Metachromatic Leukodystrophy (MLD) is a fatal demyelinating lysosomal storage disease with no approved treatment; it is caused by mutation in arylsulfatase A (ARSA) gene that results in accumulation of sulphatides in neural and glial cells. Patients with symptom onset before 30 months of age are defined as late-infantile (LI) form and have a severe clinical course characterized by a very rapid neurological deterioration. While allogeneic hematopoietic stem cell transplantation (HSCT) shows limited benefit in early onset forms of MLD, preliminary results of hematopoietic stem cell-gene therapy (HSC-GT) show evidence of safety and clinical benefit in pre-symptomatic LI patients [1].

Injury of vascular endothelium observed within the first 30–60 days after HSCT leads to several complications including Hepatic Veno-Occlusive Disease (VOD) and Thrombotic Microangiopathy (TMA).
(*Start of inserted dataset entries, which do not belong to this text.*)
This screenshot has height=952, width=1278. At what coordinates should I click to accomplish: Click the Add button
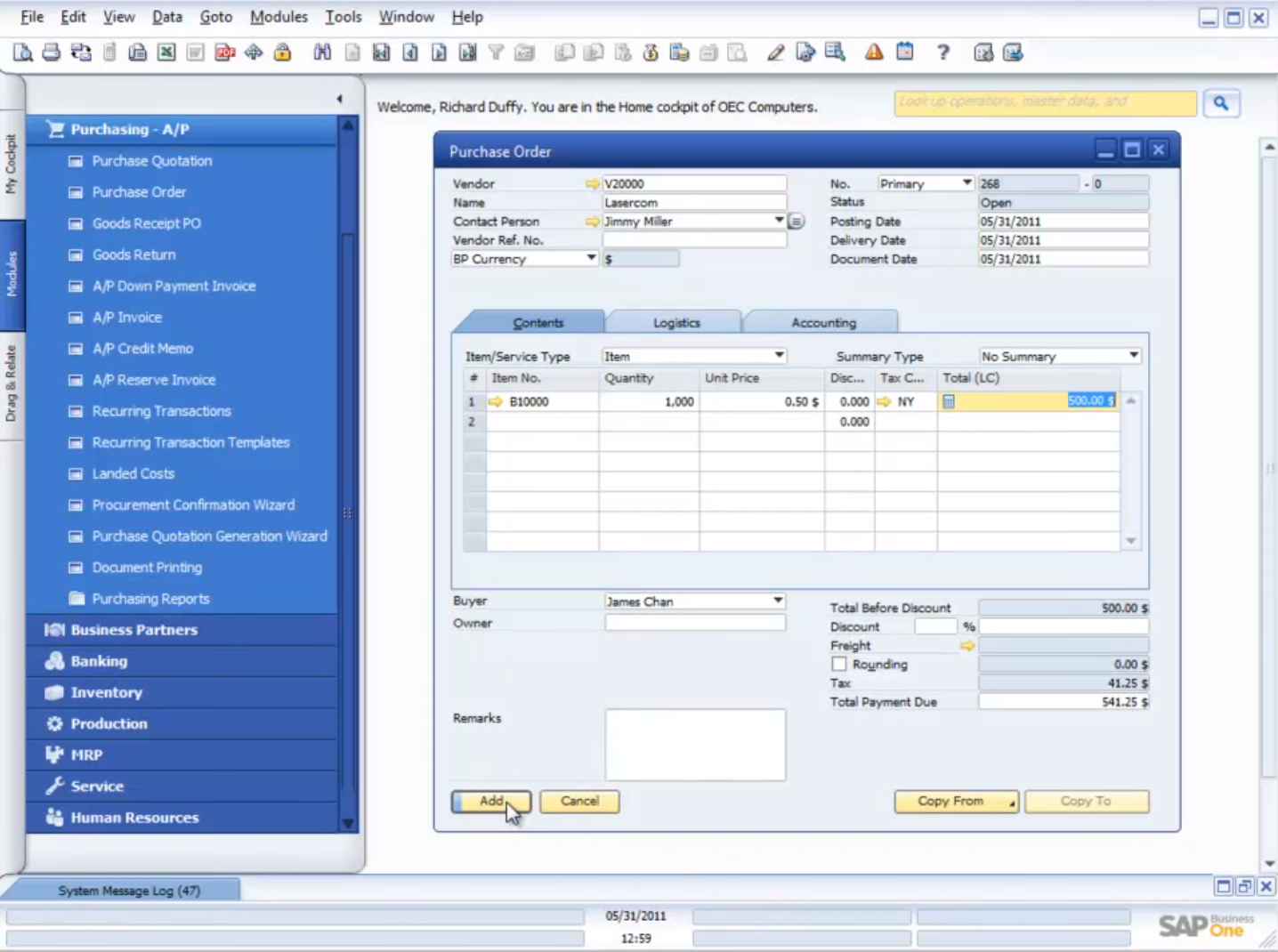(490, 801)

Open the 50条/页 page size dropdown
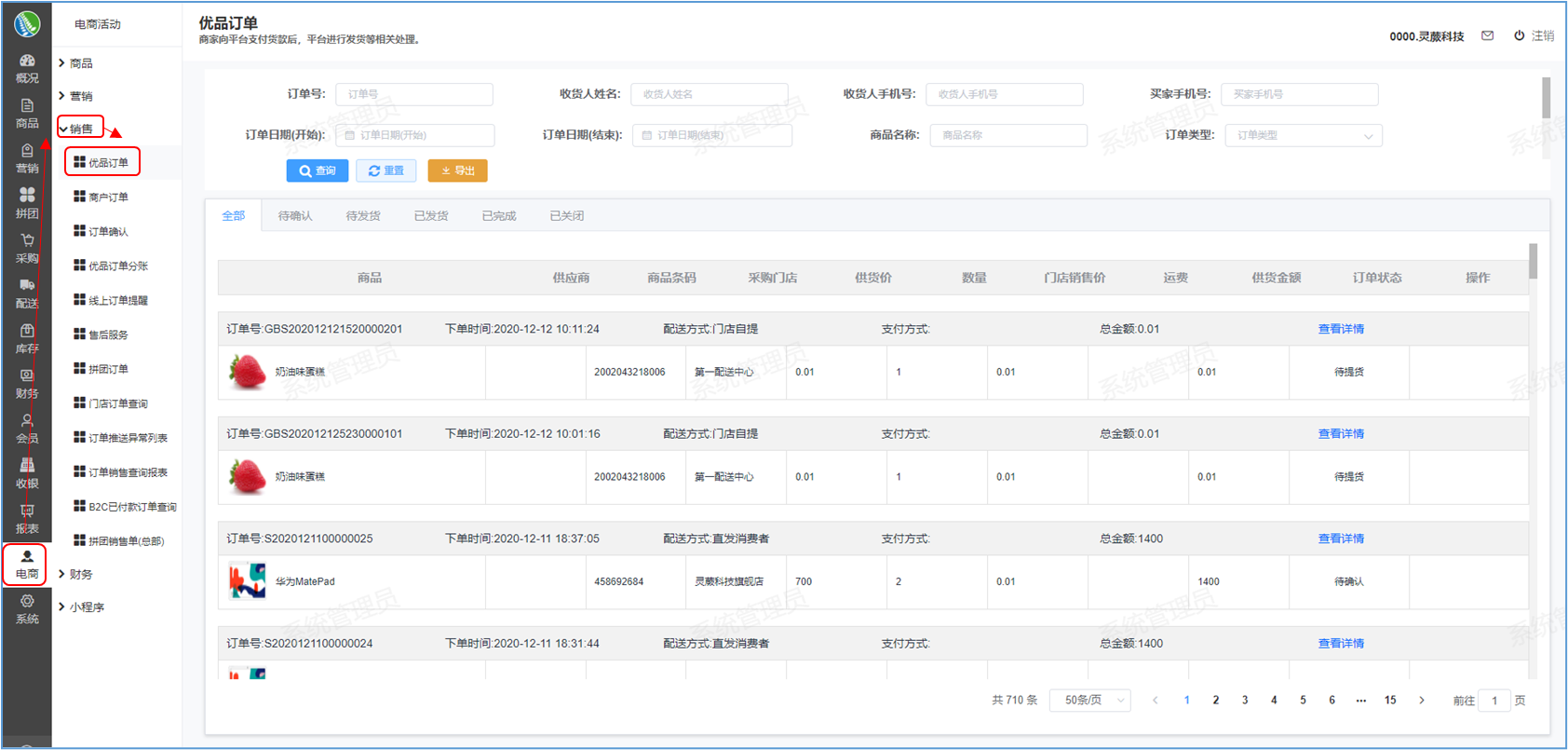1089,701
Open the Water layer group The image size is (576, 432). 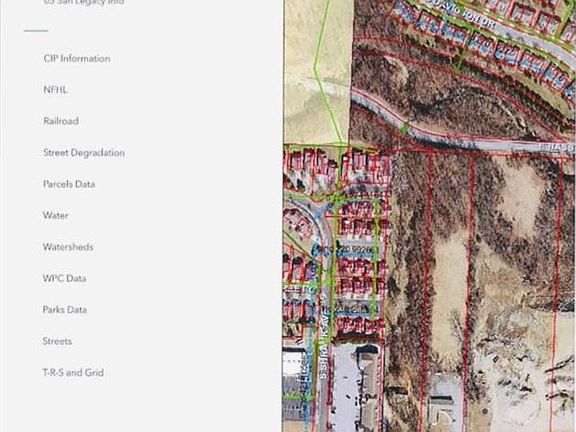point(56,215)
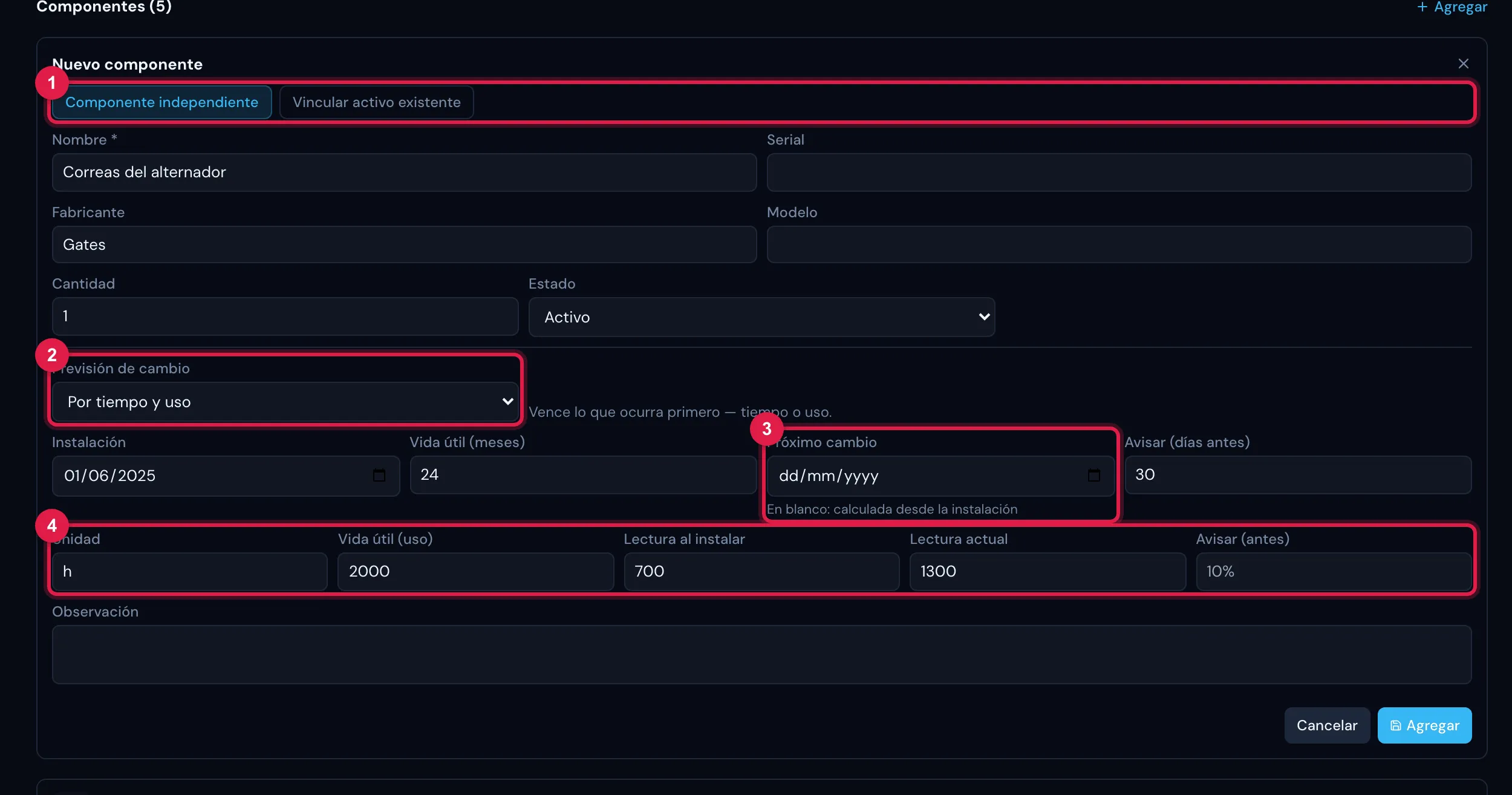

VOD is characterized by platelet transfusion refractoriness, weight gain, fluid retention, ascites, painful hepatomegaly, and eventually multi-organ dysfunction with high mortality rate [2, 3]. Well-established risk factors for VOD are: young age, pre-existing liver damage and use of busulfan-based myeloablative conditioning regimens [4]. Moreover, there is an increased risk of VOD in some inherited metabolic disorders [5] and in patients with genetic polymorphisms of various enzymes [6]. Defibrotide (DF) is approved for the treatment of VOD and is able to reduce endothelial activation, protect endothelial cells and improve thrombo-fibrinolytic balance [7]. TMA is characterized by endothelial activation and microvascular thrombosis; known clinical risk factors for TMA include calcineurin inhibitor use, busulfan chemotherapy, allogeneic HSCT, Graft-versus-Host Disease and previous VOD. Post-transplant TMA can present as atypical Hemolytic uremic syndrome (aHUS) with occurrence of microangiopathic hemolysis, platelet consumption and acute kidney injury [8]. This latter syndrome is often caused by acquired or genetic dysregulation of the complement system, most commonly gene mutations in complement factor H (CFH), factor I (CFI), factor B (CFB), complement component 3 (C3), membrane cofactor protein (MCP) or acquired anti-CFH antibodies [9]. The anti-C5 monoclonal antibody Eculizumab has been successfully utilized for aHUS treatment, being able to block the complement cascade [10].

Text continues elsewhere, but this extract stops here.